Les données d'utilisation et la sécurité d'emploi du méthylphénidate (RITALINE, RITALINE LP, CONCERTA LP, QUASYM LP et MEDIKINET) en France font l'objet d'un nouvel état des lieux de l'ANSM, 4 ans après la publication du premier rapport sur ce thème.

Il ressort de ces nouvelles données que, malgré l'augmentation continue des ventes, la consommation de méthylphénidate reste faible en France notamment par rapport à d'autres pays comme la Suède ou les Etats-Unis.

Cette substance psychostimulante est principalement utilisé chez les enfants de sexe masculin âgés de 6 à 17 ans dans le traitement du TDAH (trouble déficit de l'attention avec hyperactivité) et majoritairement initiée entre 6 et 11 ans.

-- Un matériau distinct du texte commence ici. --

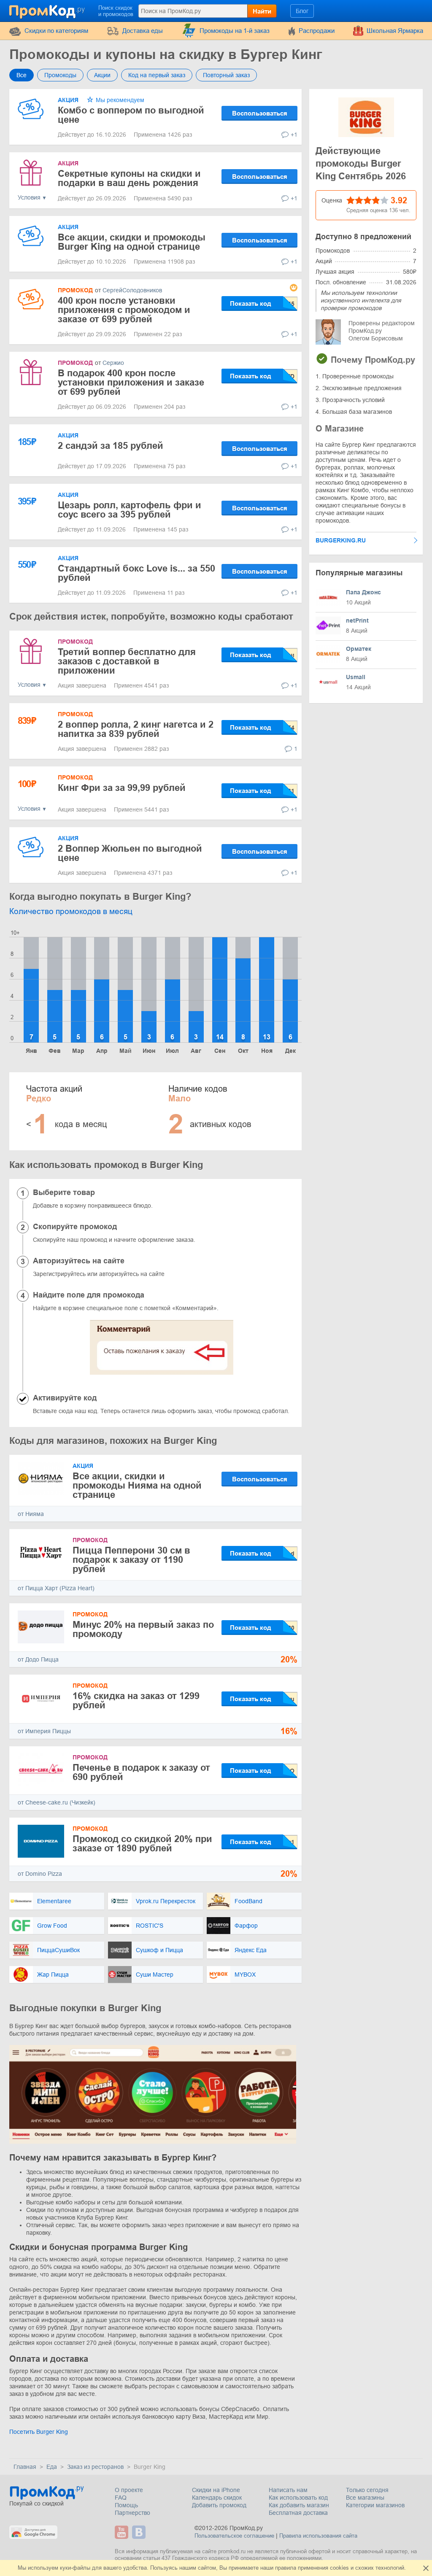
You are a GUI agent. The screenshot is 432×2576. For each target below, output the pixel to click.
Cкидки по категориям (56, 30)
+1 (294, 134)
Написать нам (288, 2490)
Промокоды (60, 75)
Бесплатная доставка (298, 2512)
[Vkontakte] (140, 2532)
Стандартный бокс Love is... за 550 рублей (136, 573)
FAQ (121, 2497)
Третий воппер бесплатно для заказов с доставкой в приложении (127, 661)
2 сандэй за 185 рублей (110, 445)
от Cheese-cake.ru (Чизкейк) (56, 1802)
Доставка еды (142, 30)
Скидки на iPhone (216, 2490)
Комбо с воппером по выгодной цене (131, 115)
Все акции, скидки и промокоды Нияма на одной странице (137, 1485)
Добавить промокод (219, 2505)
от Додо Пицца (38, 1659)
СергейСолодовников (132, 290)
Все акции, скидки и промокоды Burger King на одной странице (131, 242)
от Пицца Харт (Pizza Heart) (56, 1588)
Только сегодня (367, 2490)
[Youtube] (122, 2532)
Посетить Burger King (38, 2431)
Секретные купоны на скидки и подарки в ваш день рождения (129, 178)
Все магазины (365, 2497)
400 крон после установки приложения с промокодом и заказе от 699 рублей (124, 309)
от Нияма (31, 1514)
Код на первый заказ (156, 75)
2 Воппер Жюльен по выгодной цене (130, 853)
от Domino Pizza (40, 1873)
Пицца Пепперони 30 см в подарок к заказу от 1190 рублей (131, 1559)
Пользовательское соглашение (234, 2536)
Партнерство (132, 2512)
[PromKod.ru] (47, 10)
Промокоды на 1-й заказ (235, 30)
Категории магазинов (375, 2505)
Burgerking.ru (341, 540)
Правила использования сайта (318, 2536)
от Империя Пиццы (44, 1731)
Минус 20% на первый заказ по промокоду (143, 1629)
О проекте (129, 2490)
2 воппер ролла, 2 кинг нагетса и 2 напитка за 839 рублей (135, 729)
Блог (302, 11)
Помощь (126, 2505)
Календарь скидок (217, 2497)
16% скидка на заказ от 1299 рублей (136, 1700)
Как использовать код (298, 2497)
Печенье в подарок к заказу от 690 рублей (141, 1772)
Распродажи (317, 30)
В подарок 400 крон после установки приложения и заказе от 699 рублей (131, 382)
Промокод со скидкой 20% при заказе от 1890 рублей (142, 1843)
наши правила (278, 2568)
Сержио (113, 362)
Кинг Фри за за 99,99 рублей (122, 787)
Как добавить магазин (299, 2505)
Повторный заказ (226, 75)
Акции (102, 75)
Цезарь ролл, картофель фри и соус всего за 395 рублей (129, 510)
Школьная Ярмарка (395, 30)
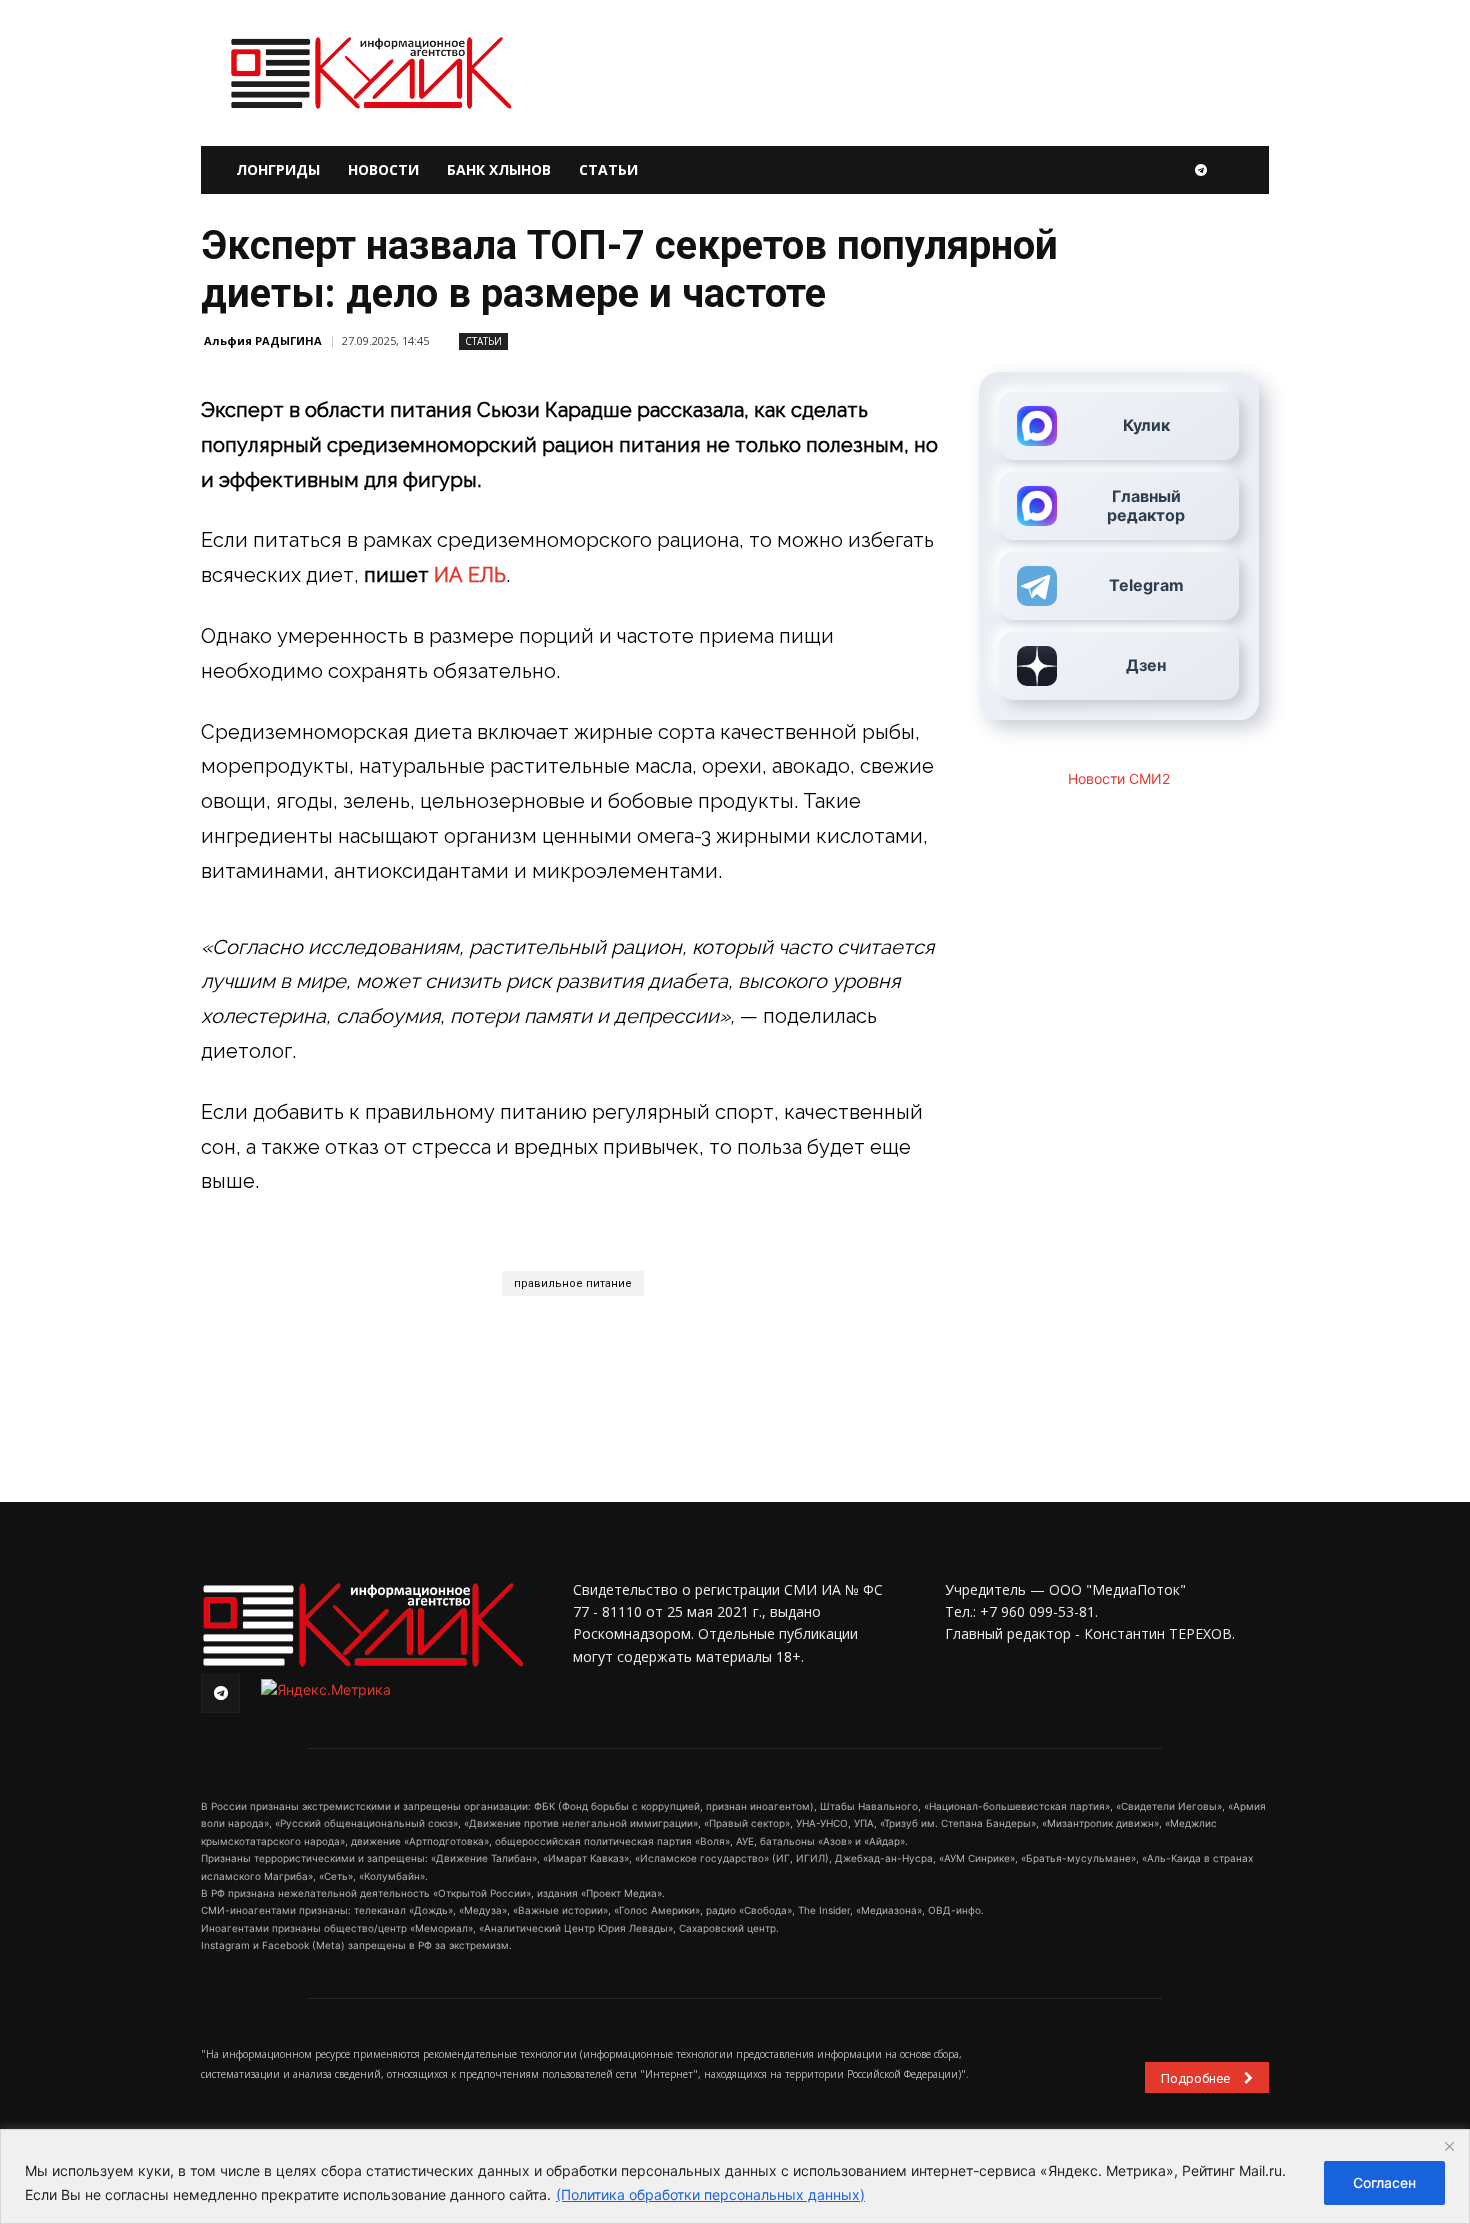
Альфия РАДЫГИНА (263, 340)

Cependant, une utilisation hors AMM du méthylphénidate est observée, notamment en initiation de traitement chez l'adulte, exposant les patients à des effets indésirables graves, notamment cardiovasculaires et cérébrovasculaires

De plus, la réglementation en matière de prescription n'est pas respectée dans un tiers des cas. En effet, bien que la prescription initiale soit réservée aux médecins hospitaliers (pédiatres, psychiatres et neurologues pour le TDAH), 30 % des primo-prescriptions sont encore établies par des médecins libéraux, généralistes ou spécialistes.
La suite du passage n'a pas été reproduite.